Later, I tried the same with the ‘shape’ function as given in the code here (the code works):

data['id'] = pd.factorize(data['index'])[0]

with pm.Model() as beta_model:

    alpha = pm.Uniform('alpha', 0, 100, shape=4)
    beta = pm.Uniform('beta', 0, 100, shape=4)
    
    y = pm.Beta('y', alpha=alpha[data['id']], beta=beta[data['id']], observed=data['rate'])

     trace = pm.sample()

I am confused about whether PyMC knows which data points relate to which index and analyzes accordingly, or if it tries to match them to the number of dimensions specified in the code.

How can the previous code be altered to work in the same manner as the second one? Or would it be better to create separate models for each index?

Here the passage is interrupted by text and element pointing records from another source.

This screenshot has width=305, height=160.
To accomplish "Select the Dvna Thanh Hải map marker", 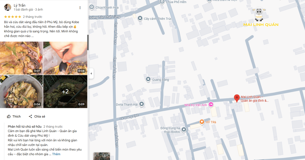I will pyautogui.click(x=142, y=104).
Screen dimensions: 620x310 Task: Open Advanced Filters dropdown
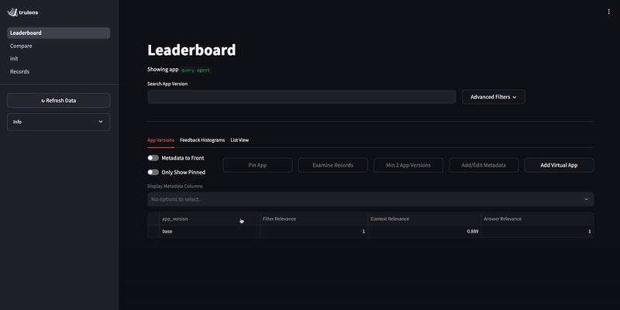(x=494, y=97)

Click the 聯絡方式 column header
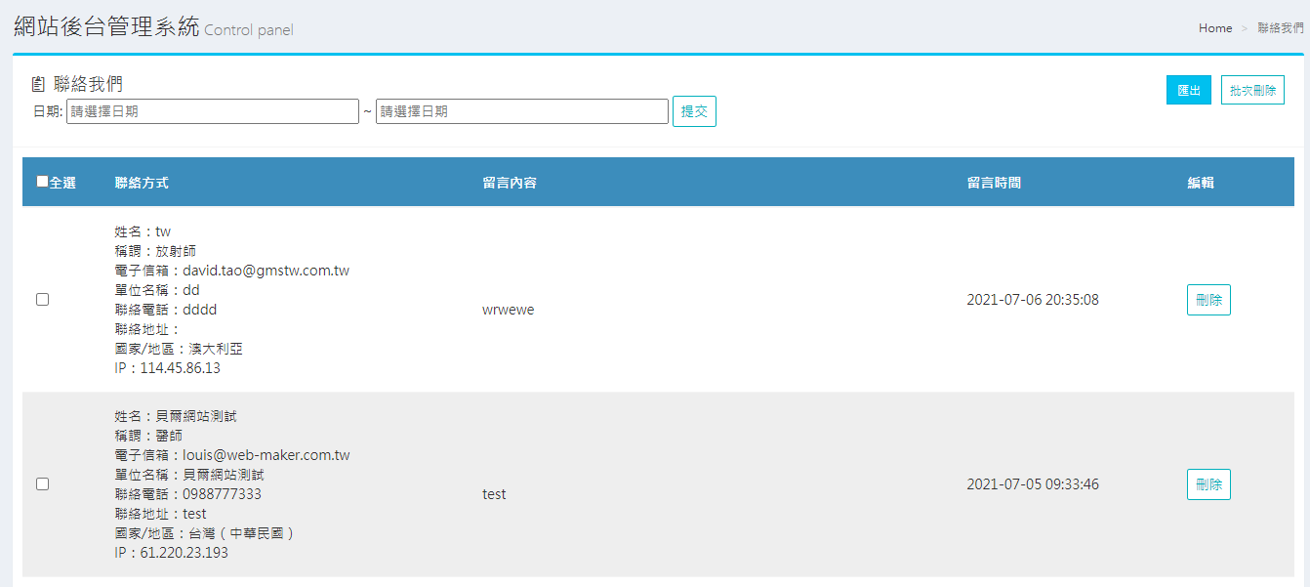click(142, 183)
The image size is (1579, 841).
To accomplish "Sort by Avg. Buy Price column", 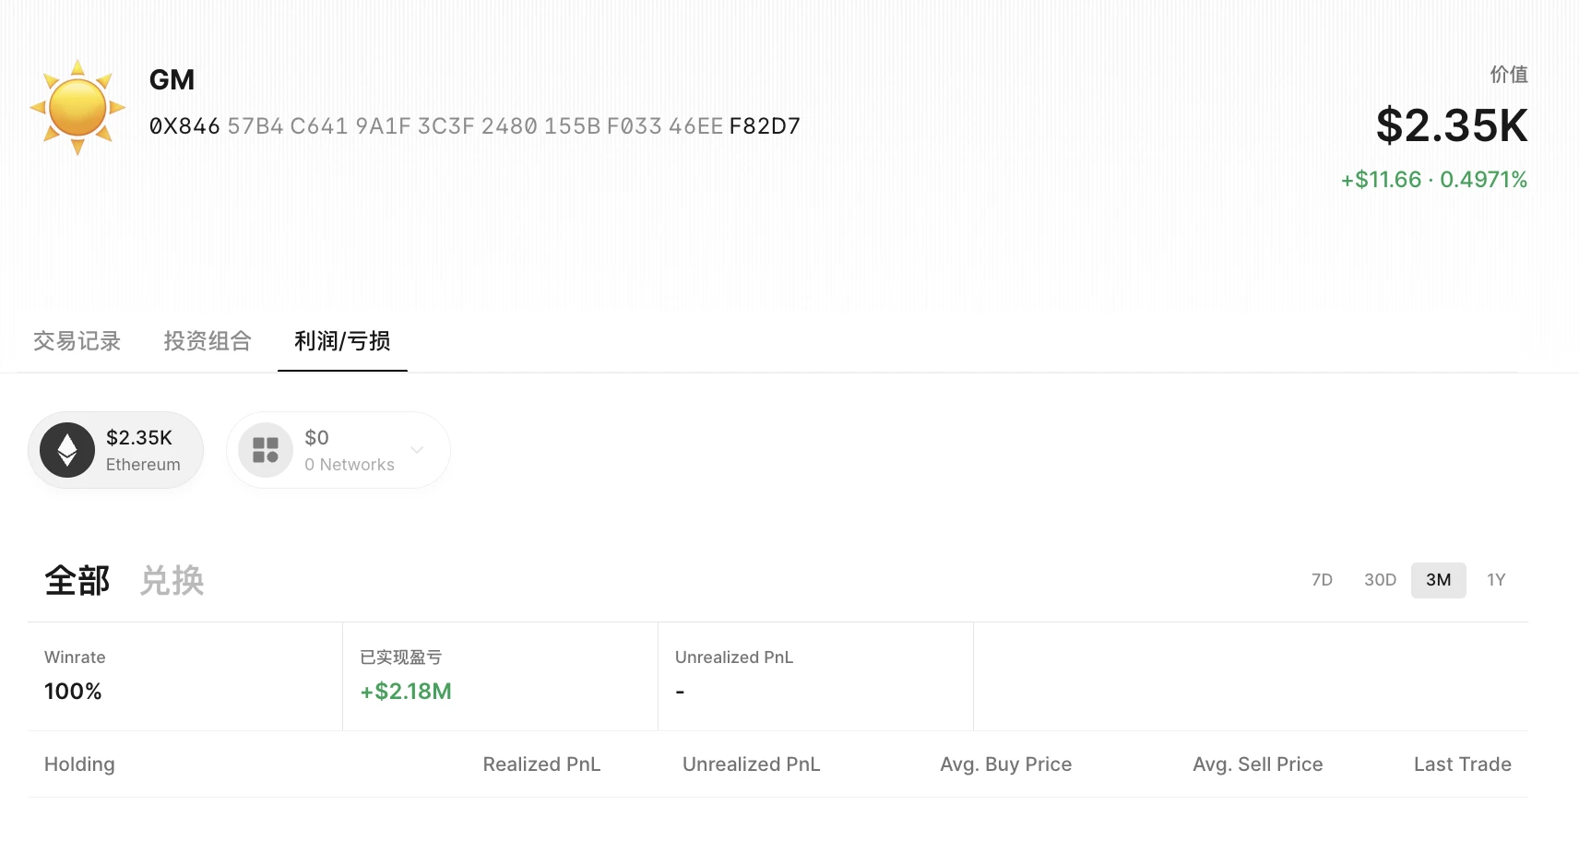I will pos(1005,764).
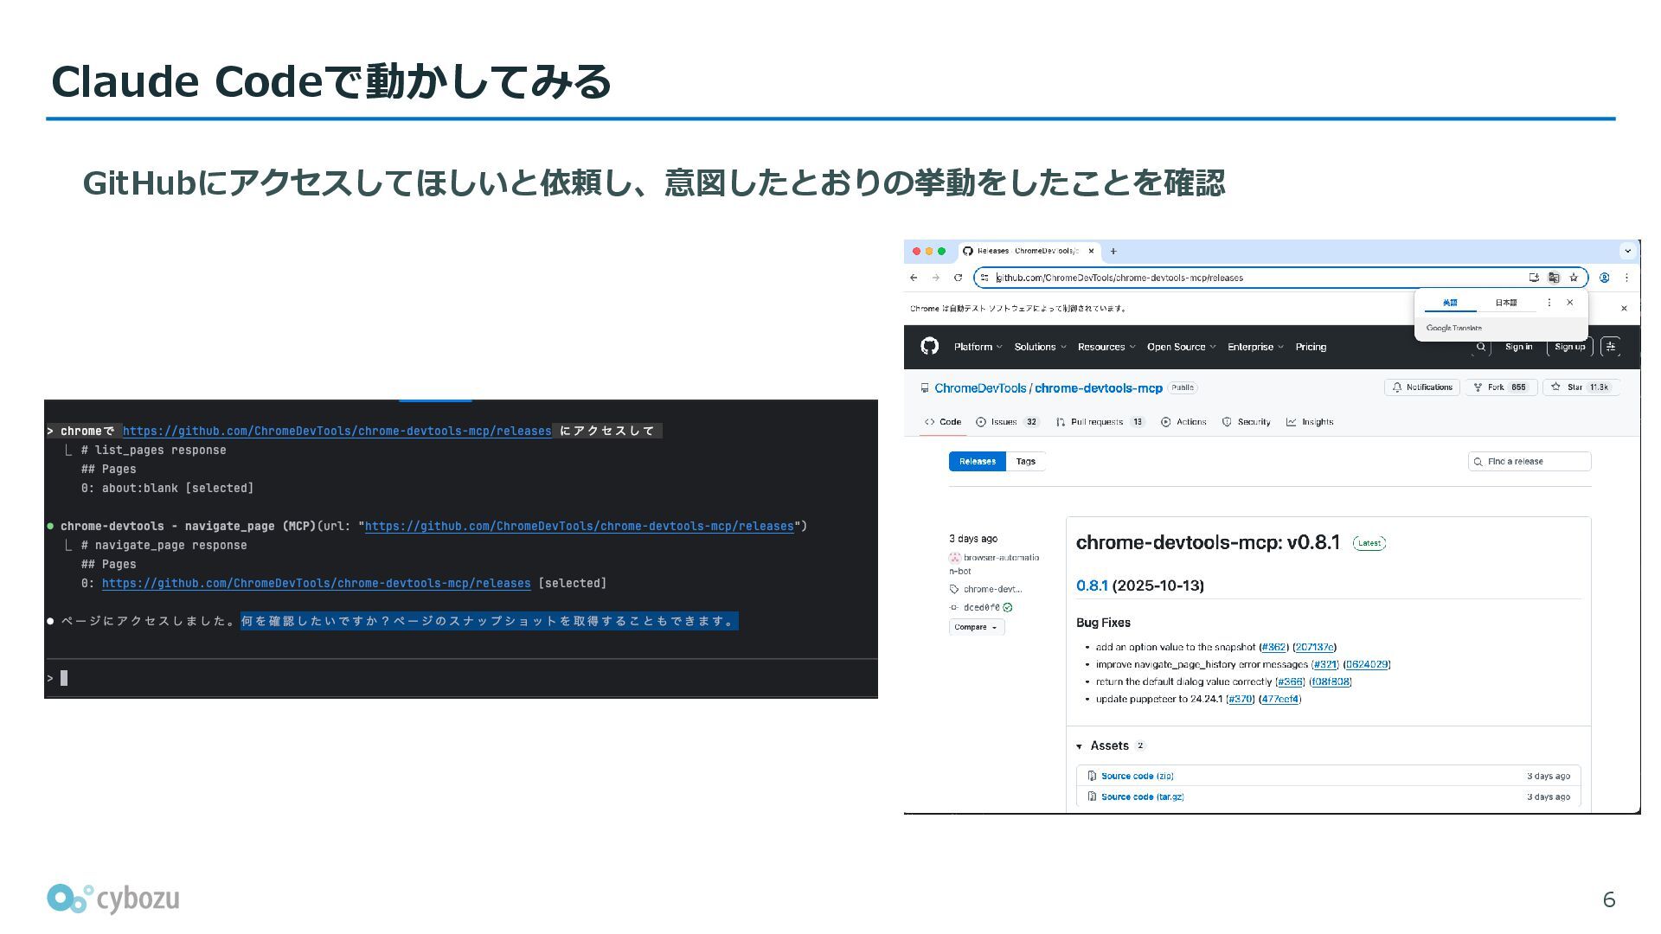Open the Chrome three-dot menu
The height and width of the screenshot is (934, 1661).
pyautogui.click(x=1626, y=278)
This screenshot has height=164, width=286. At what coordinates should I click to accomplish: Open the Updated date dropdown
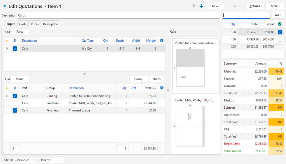35,160
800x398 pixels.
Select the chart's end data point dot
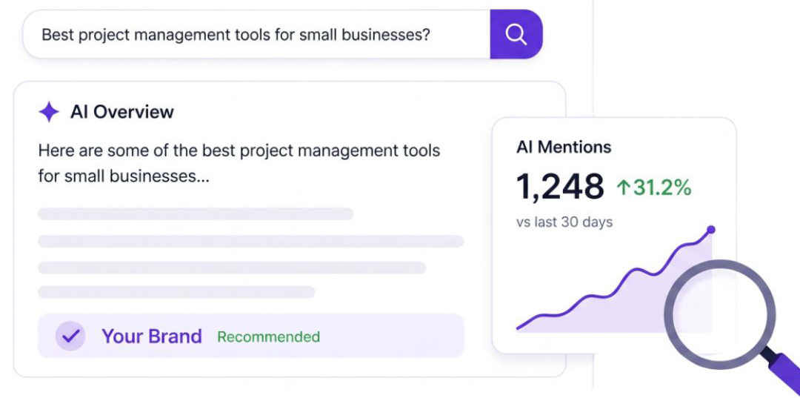[711, 230]
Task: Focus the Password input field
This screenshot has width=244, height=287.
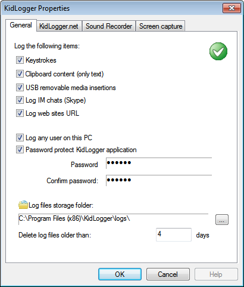Action: click(159, 163)
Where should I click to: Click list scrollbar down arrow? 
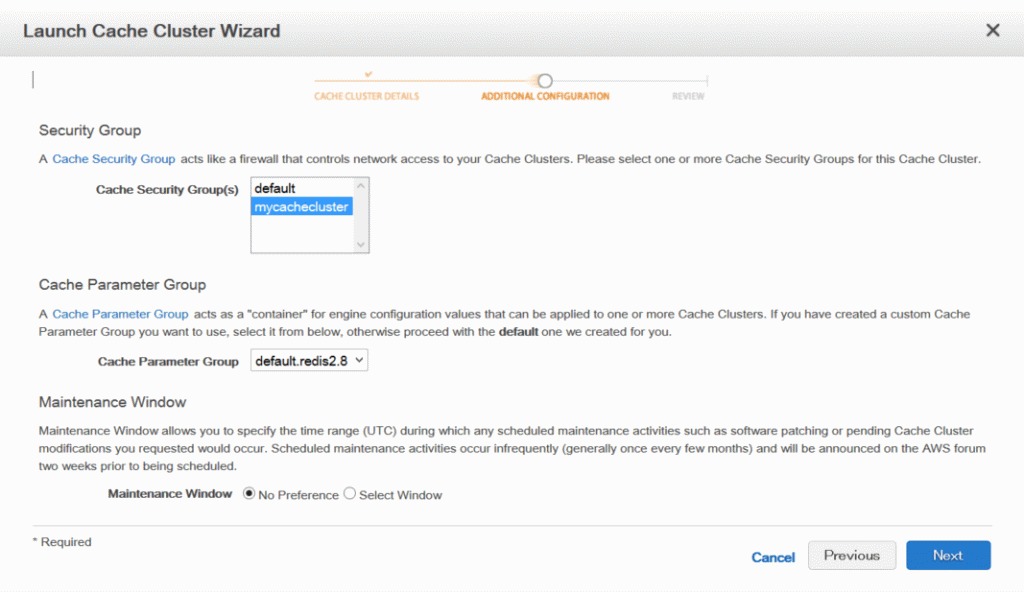[360, 245]
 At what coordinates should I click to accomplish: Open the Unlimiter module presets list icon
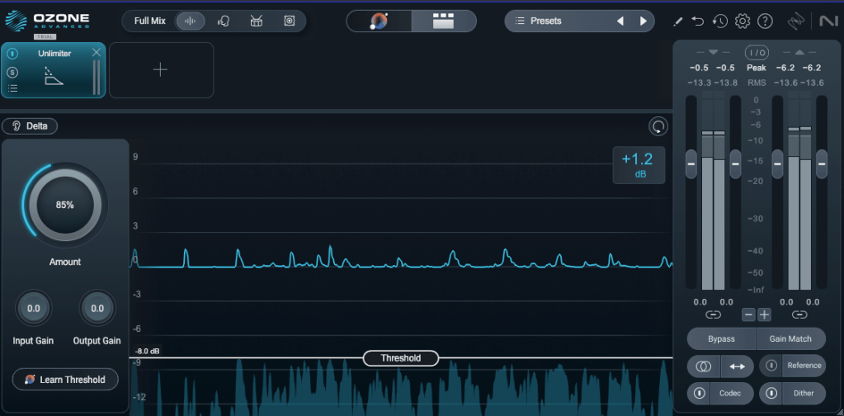point(13,87)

Welcome! I think you are on the right track. But you have 4 unique indicies and 8 observations. So setting the dims of y to be ="index" is going to conflict with the shape of data["rate"]. So you need alpha_prior to hold 4 values but somehow get these 4 values to broadcast to the 8 observations.

import numpy as np
import pandas as pd
import pymc as pm

data = pd.DataFrame(
    {
        "index": ["a_1", "a_1", "a_2", "a_2", "b_1", "b_1", "b_2", "b_2"],
        "rate": [0.1, 0.3, 0.1, 0.3, 0.1, 0.5, 0.4, 0.5],
    }
)


idx, cat = pd.factorize(data["index"])
coords = {"index": cat, "obs": np.arange(len(idx))}

with pm.Model(coords=coords) as model:
    alpha_prior = pm.Uniform("alpha_prior", 0, 100, dims="index")  # shape parameter 1
    beta_prior = pm.Uniform("beta_prior", 0, 100, dims="index")  # shape parameter 2

    y = pm.Beta(
        "y", alpha=alpha_prior[idx], beta=beta_prior[idx], observed=data["rate"], dims="obs"
    )

    trace2 = pm.sample()

Hi,

Thank you for your reply. I was able to get the code working with your advice. However, I’m still a bit confused about how this is executed within PyMC. Does the program analyze all the data and try to fit it into the specified number of ‘index’ dimensions, or does it know which data points correspond to which index?

Thank you for your help!

PyMC broadcasts just like numpy broadcasts. So if we had a parameter with shape (4,):

dummy_param = np.array([42, 21, 37, 59])

and we index into dummy_param with our idx variable defined in the code snippet above (which is shape (8,)):

dummy_param[idx]

then we get a result which is shape (8,), where each value is the corresponding value from dummy_param indicated by idx:

array([42, 42, 21, 21, 37, 37, 59, 59])

The idea is that PyMC should require no additional knowledge about broadcasting if you already understand how numpy works.

1 Like